Given records Start Marker

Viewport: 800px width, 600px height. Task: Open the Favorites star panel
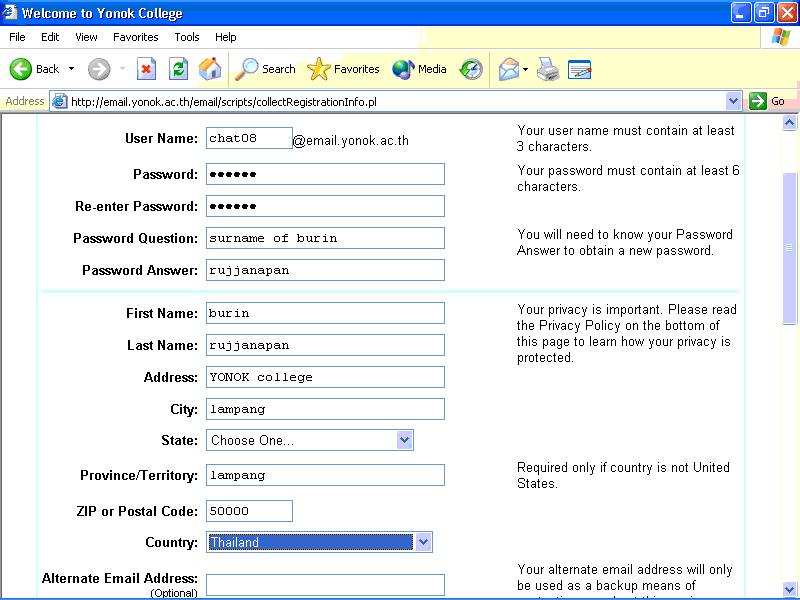343,69
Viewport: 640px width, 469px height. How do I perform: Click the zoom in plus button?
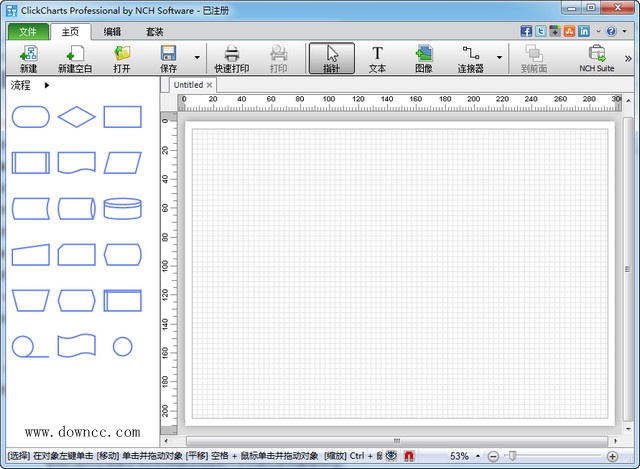(x=612, y=456)
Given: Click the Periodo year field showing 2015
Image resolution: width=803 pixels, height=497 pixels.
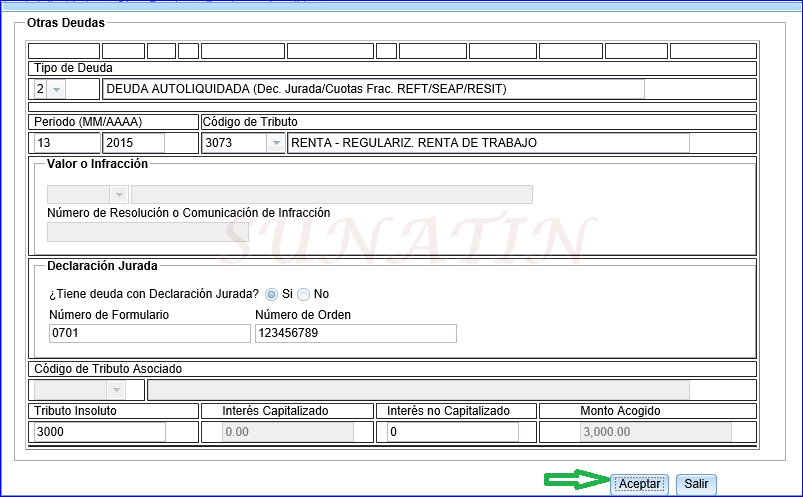Looking at the screenshot, I should 147,143.
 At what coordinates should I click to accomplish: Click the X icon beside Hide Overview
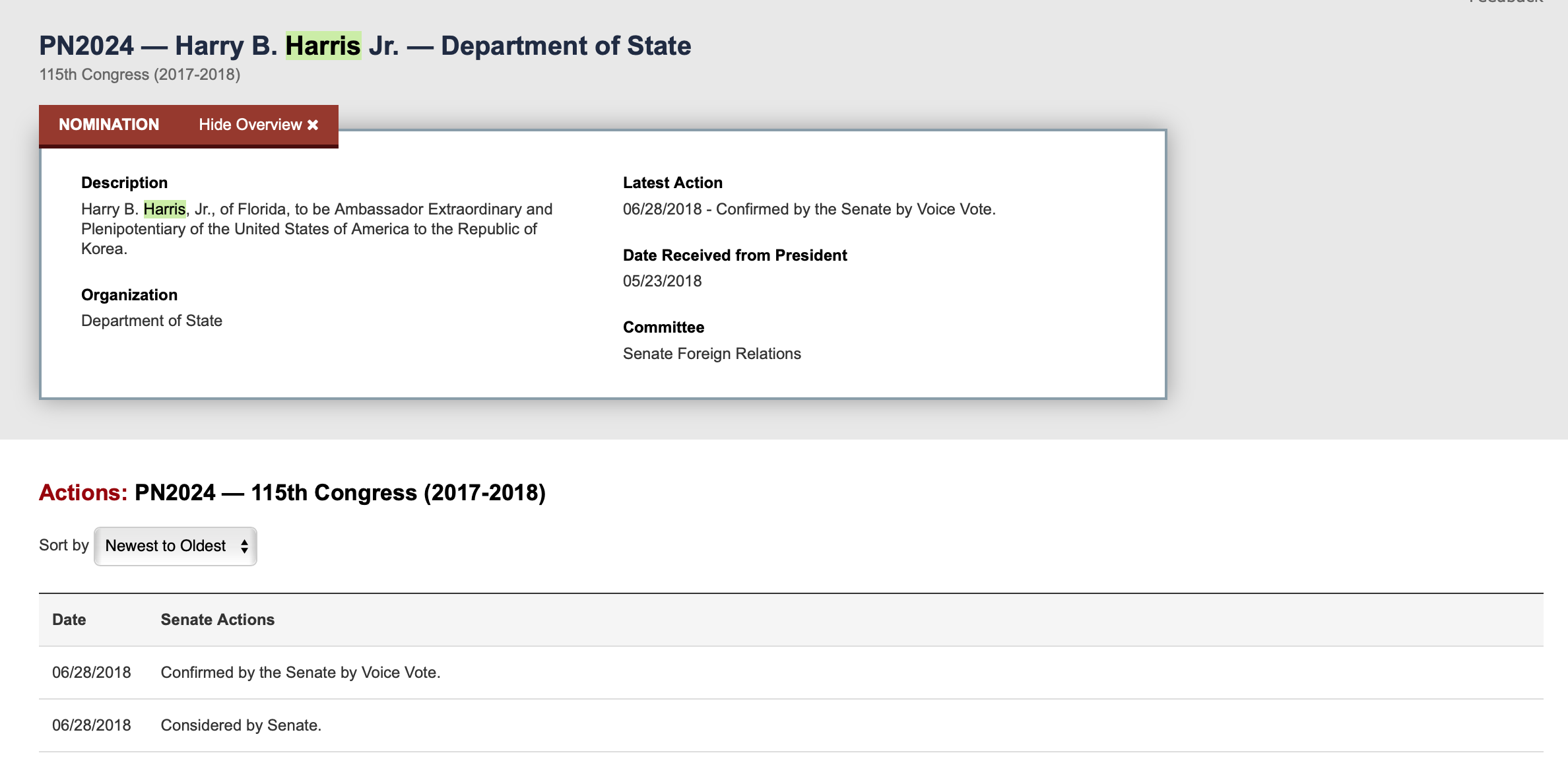pyautogui.click(x=313, y=125)
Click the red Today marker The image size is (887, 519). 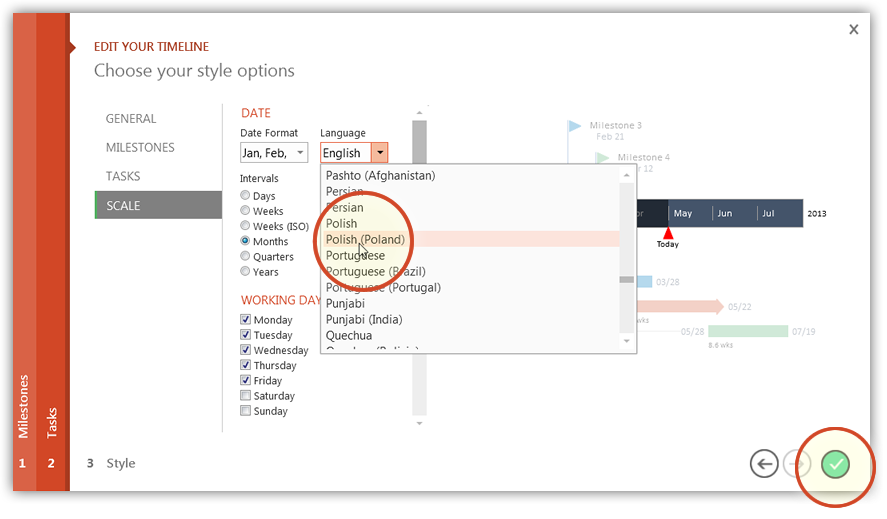(x=668, y=234)
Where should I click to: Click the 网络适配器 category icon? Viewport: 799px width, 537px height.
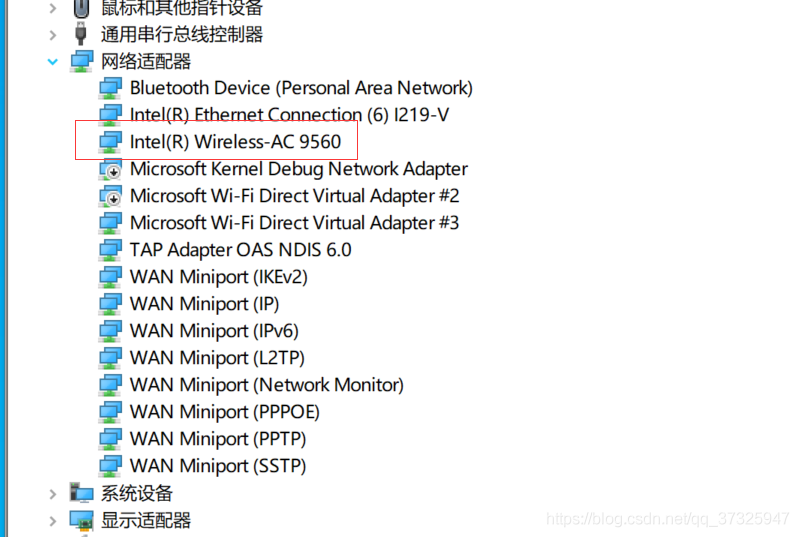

Given records End Marker

→ Problem statement
Output the data above exactly, beginning at its first line and ending with the line that holds "Given: Click the". Leave out the pictures and add nothing.

→ Response to the exercise
Viewport: 800px width, 600px height. Task: Open the Favorites star panel
343,69
Viewport: 640px width, 469px height. How do I perform: Click the zoom in plus button?
(x=612, y=456)
Given: Click the Periodo year field showing 2015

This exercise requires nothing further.